In the ’80s, the Texas Water Development Board did a survey of the state and mapped all the possible dam sites and reservoir sites. About 65,000 acres of land in Northeast Texas was marked for a potential reservoir.

That was when Bezanson joined the Texas Conservation Alliance, and the damage caused by reservoir construction caught the organization’s attention.

Later, in 2001, the big push for the Marvin Nichols Reservoir began.

Over the years, Bezanson and her colleagues have learned that reservoirs can cause widespread harm not just to the environment, but also to a region’s social fabric and economy.

Marvin Nichols would be no exception, she said. “We’re talking thousands of people who will be forced to sell their land,” she explained.

“There’s family cemeteries that will be inundated,” Bezanson added. “There are a huge number of archeological sites, many of them going back at least to the Clovis people,e which is 12,000 years ago — the first very big wave of humans in North America — all that will be lost.”

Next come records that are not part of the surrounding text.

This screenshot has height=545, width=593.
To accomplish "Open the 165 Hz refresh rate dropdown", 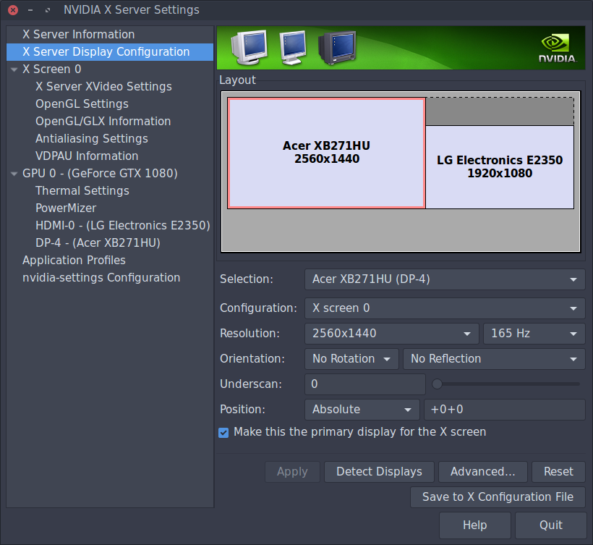I will click(x=534, y=334).
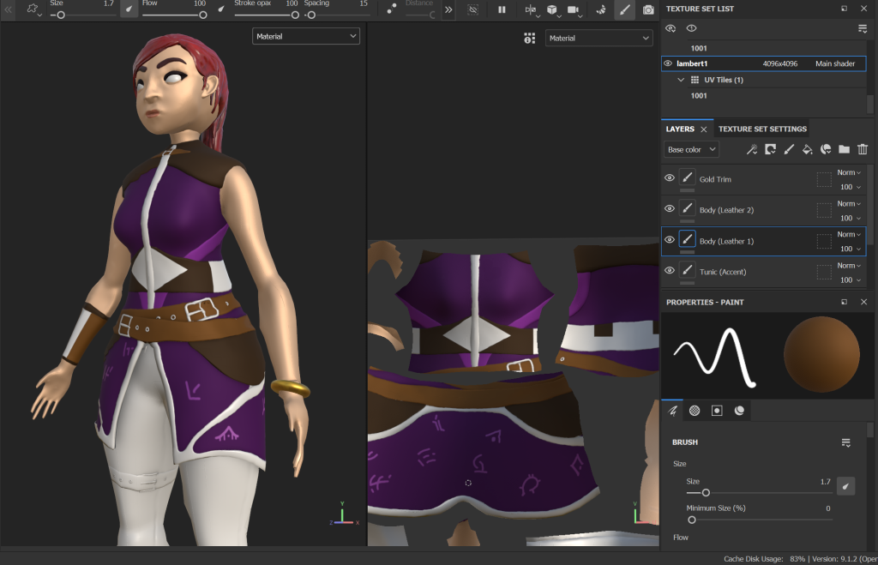Open the Rendering mode camera icon
This screenshot has width=878, height=565.
pos(648,9)
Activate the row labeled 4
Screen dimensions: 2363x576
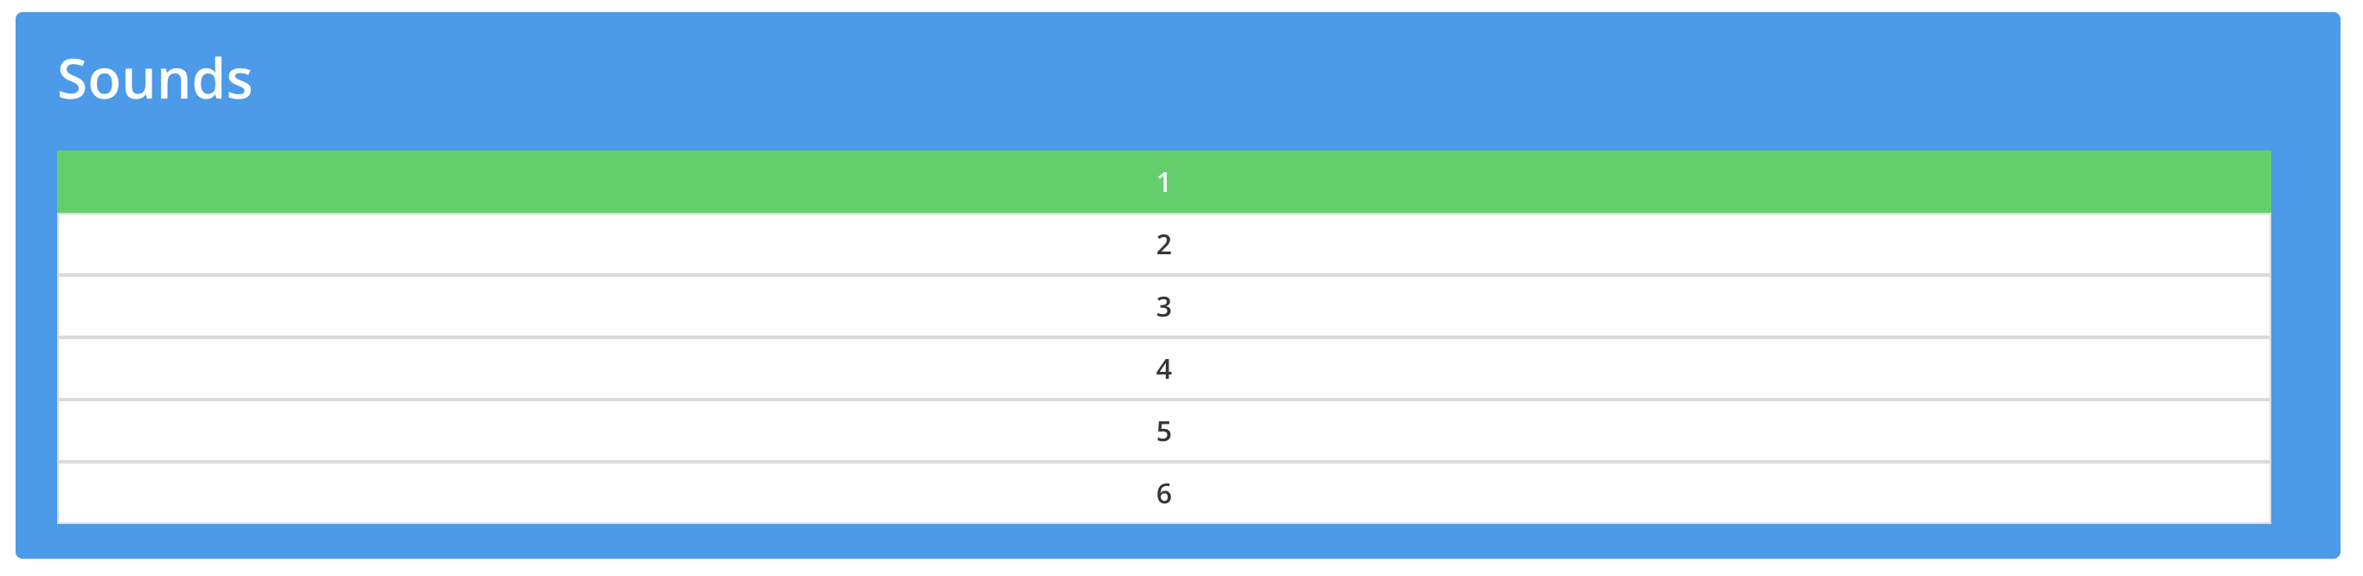tap(1163, 370)
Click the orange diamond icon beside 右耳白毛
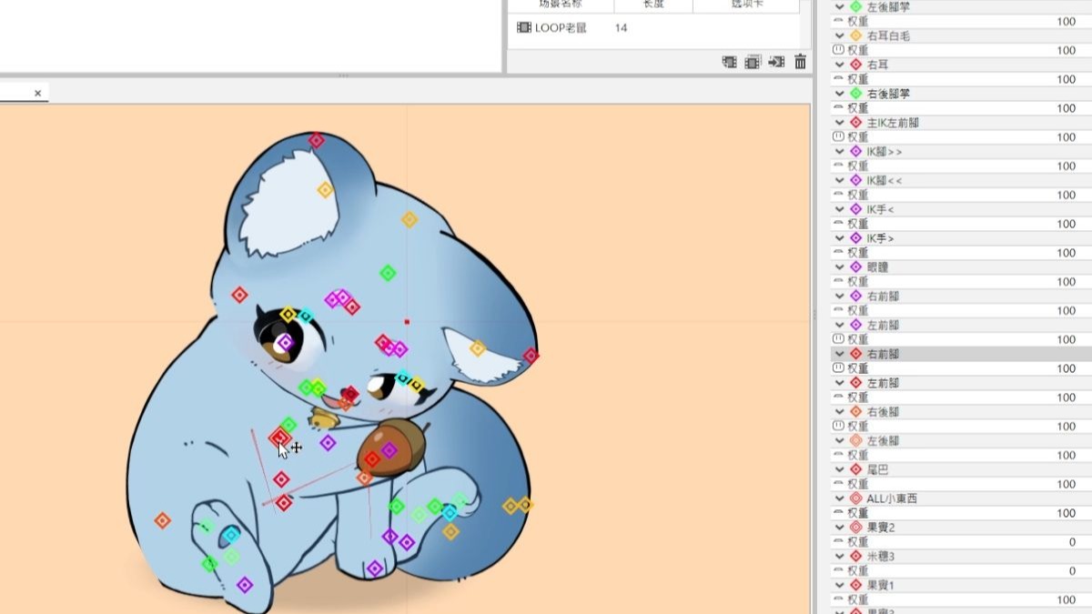Image resolution: width=1092 pixels, height=614 pixels. click(x=855, y=35)
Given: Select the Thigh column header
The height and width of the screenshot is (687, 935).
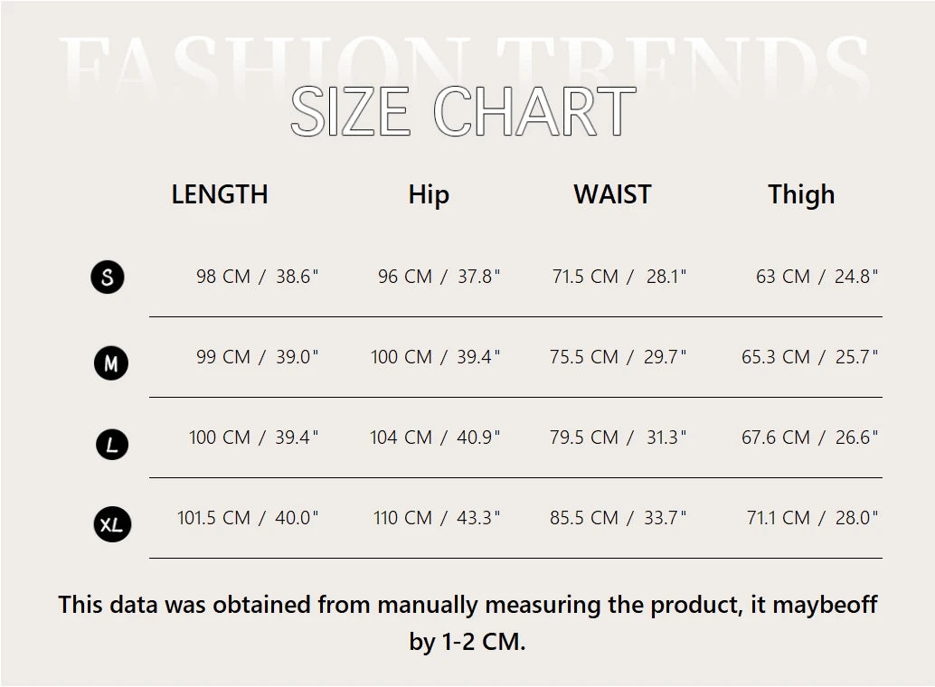Looking at the screenshot, I should 801,194.
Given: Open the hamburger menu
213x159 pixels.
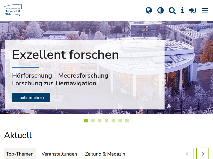Looking at the screenshot, I should pyautogui.click(x=205, y=10).
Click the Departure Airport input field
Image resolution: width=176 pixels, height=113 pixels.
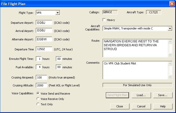(44, 23)
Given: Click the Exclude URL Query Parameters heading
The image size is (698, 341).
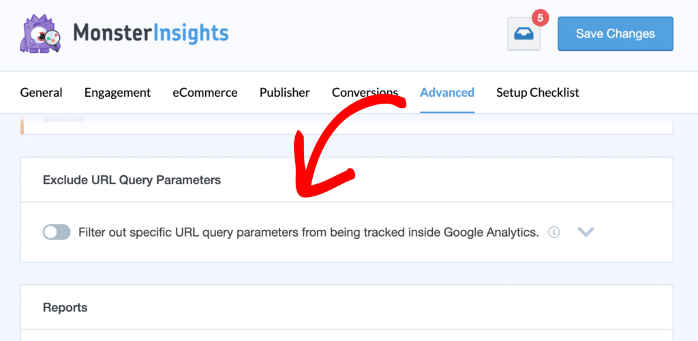Looking at the screenshot, I should (132, 180).
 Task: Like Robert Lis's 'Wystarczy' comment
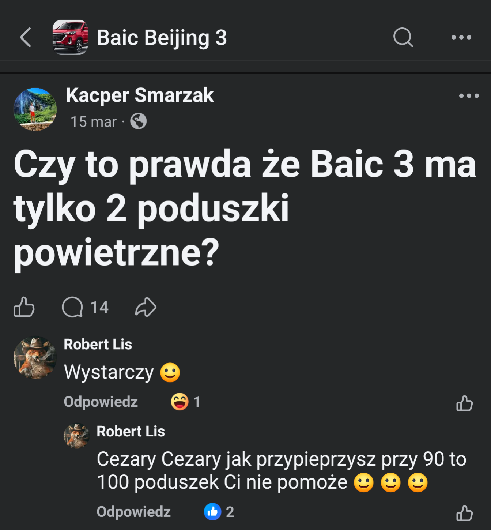(464, 403)
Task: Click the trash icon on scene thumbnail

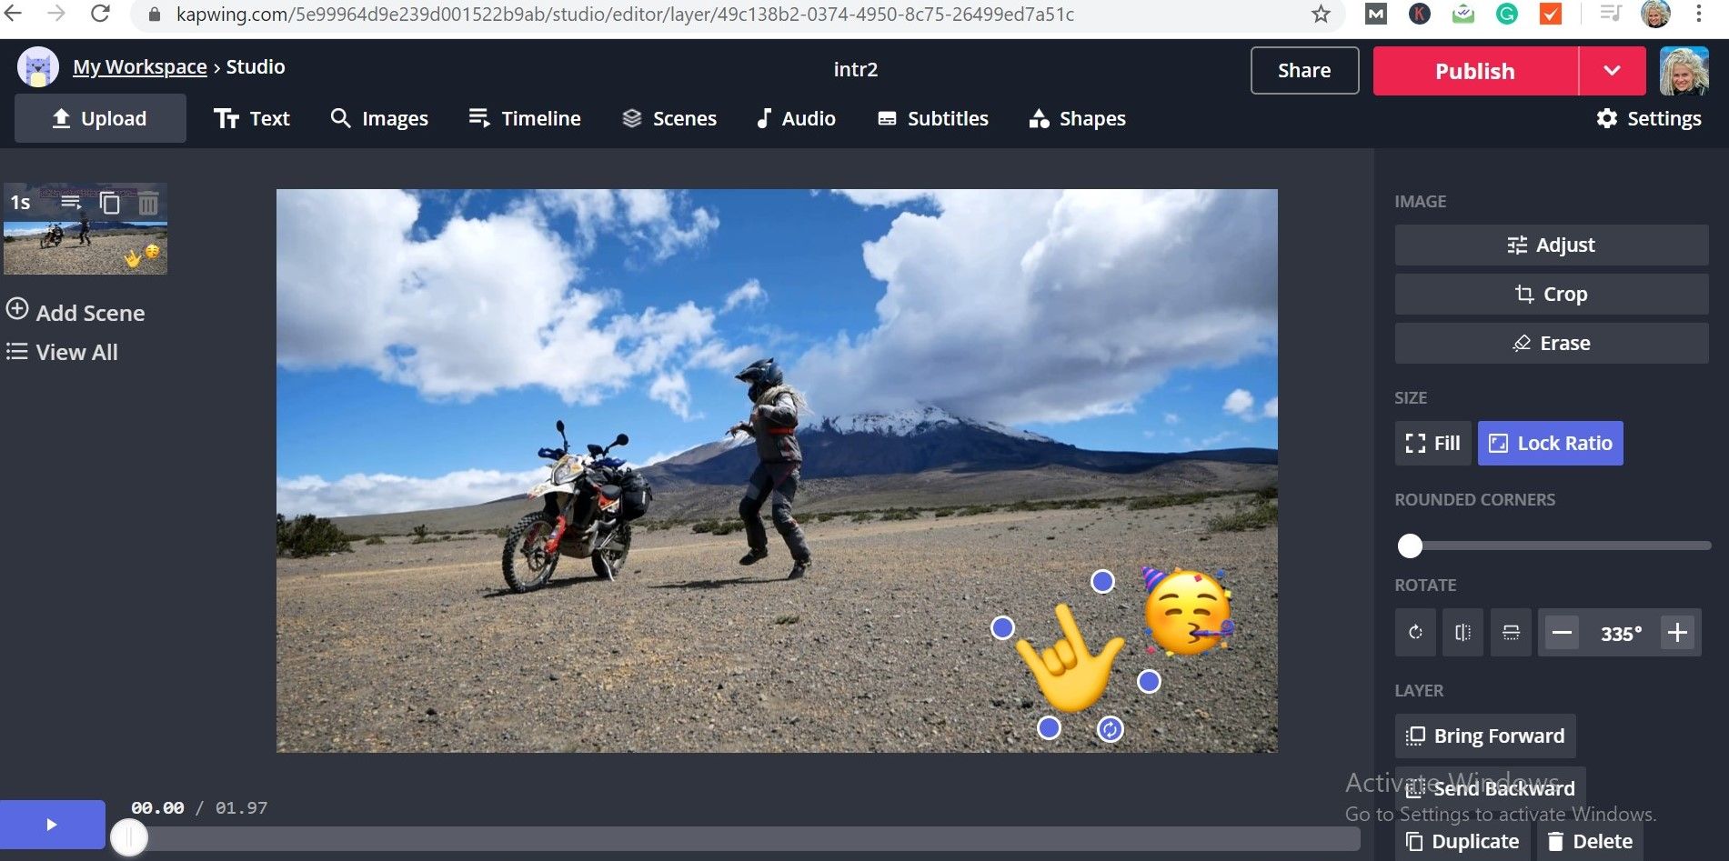Action: point(148,203)
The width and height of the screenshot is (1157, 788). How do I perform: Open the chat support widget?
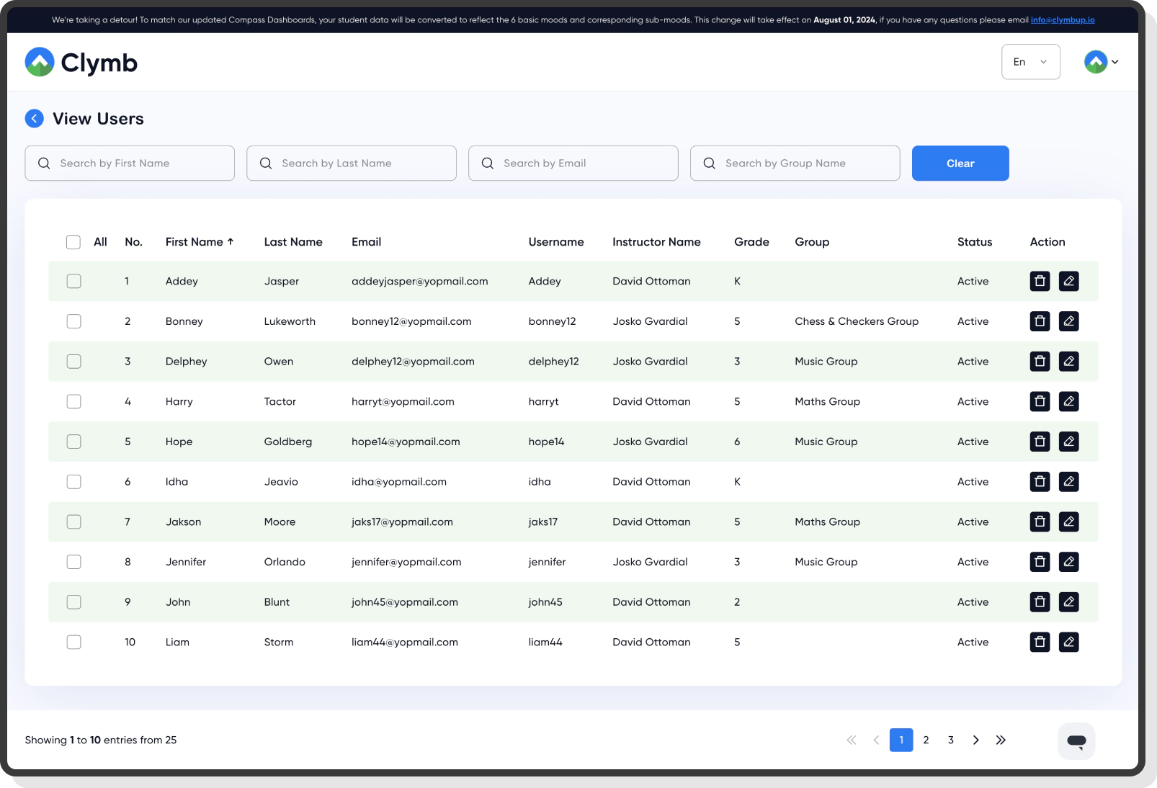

According to Bezanson, Dallas-Fort Worth could meet its water needs without those consequences. Also a member of the Preserve Northeast Texas group, she said planners in Dallas-Fort Worth should start by promoting conservation.

The Dallas-Fort Worth area has a much higher per person water use than other parts of the state. “That makes it clear that the DFW area could continue to reduce,” she said.

She said the big-ticket possibilities have to do with lawn watering and moving to more native species of grass for lawns. People often fill their lawns with species that are not native and take up more water.

On top of that, Bezanson believes Dallas-Fort Worth could rely more on reservoirs that already exist, such as the supply in Lake Texoma. “Using any of the existing reservoirs that have already had the damage done is better than perpetrating it on a new set of people,” she said.